### INSTRUCCIONES
A – Según el fragmento, ¿quién es el autor del cómic del que se habla?
B – Devuelve tal cual el pasaje del fragmento que va desde "De un tiempo" hasta "os traigo hoy.".

### FRAGMENTO DADO

31 de julio de 2019

Animal, Colo


Llevo mucho tiempo pensando en este cómic, en cómo me cambió la vida y en que debería traerlo más pronto que tarde; primero por el favor que me hicieron escaneándome la portada que no encontraba por ninguna parte en una calidad decente que yo considerara apropiada para ilustrar la entrada —gracias, sé que me lees—, y segundo porque de verdad que, al margen de zarandajas, este es un cómic que te cambia la forma de ver la vida y no estoy exagerando en absoluto. 
De un tiempo a esta parte estoy dejándome querer por los cómics y especialmente por los autores españoles de cómic. Si  estamos versados y pensamos en la novela gráfica actual a nuestra mente viene enseguida el nombre de Alan Moore o el de Frank Miller, por mencionar solo dos, pero muchas veces nos olvidamos de delicias como las de Paco Roca, Miguelanxo Prado o el de Colo, autor de esta obra que os traigo hoy. 
La premisa de la que parte es bastante original, si es que se puede calificar así.

### ENTRADAS DEL CONJUNTO
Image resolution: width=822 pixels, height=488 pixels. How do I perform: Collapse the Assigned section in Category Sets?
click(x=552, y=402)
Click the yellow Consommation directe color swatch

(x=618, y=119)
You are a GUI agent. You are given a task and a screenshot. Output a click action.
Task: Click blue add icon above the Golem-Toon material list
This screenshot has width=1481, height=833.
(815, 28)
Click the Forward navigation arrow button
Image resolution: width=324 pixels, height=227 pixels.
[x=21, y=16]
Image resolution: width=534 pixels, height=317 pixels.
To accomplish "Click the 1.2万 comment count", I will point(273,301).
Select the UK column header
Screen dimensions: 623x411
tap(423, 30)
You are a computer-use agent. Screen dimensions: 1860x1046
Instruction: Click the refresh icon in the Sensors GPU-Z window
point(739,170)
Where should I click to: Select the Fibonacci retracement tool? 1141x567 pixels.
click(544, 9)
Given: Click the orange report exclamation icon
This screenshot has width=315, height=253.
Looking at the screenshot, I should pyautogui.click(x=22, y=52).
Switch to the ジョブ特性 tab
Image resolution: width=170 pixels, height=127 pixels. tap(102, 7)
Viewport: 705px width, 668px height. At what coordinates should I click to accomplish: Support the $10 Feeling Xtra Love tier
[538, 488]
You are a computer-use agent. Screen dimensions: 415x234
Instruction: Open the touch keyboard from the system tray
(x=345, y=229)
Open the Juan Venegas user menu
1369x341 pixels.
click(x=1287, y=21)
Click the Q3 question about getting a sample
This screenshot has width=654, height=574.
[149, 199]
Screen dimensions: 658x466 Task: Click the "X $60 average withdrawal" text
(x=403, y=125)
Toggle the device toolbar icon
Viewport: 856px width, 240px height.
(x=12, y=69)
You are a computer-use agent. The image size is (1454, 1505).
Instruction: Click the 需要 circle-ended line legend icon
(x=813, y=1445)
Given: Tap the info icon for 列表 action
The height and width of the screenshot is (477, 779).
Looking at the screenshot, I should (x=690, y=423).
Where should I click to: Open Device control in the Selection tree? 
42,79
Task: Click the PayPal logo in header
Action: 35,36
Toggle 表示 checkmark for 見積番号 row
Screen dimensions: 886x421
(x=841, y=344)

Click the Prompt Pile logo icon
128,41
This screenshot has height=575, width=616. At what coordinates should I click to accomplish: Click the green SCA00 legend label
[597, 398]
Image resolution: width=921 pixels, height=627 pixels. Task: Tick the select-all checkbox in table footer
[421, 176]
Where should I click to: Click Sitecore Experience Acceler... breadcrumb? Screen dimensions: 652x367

### RESPUESTAS
A – Colo.

B –
De un tiempo a esta parte estoy dejándome querer por los cómics y especialmente por los autores españoles de cómic. Si  estamos versados y pensamos en la novela gráfica actual a nuestra mente viene enseguida el nombre de Alan Moore o el de Frank Miller, por mencionar solo dos, pero muchas veces nos olvidamos de delicias como las de Paco Roca, Miguelanxo Prado o el de Colo, autor de esta obra que os traigo hoy.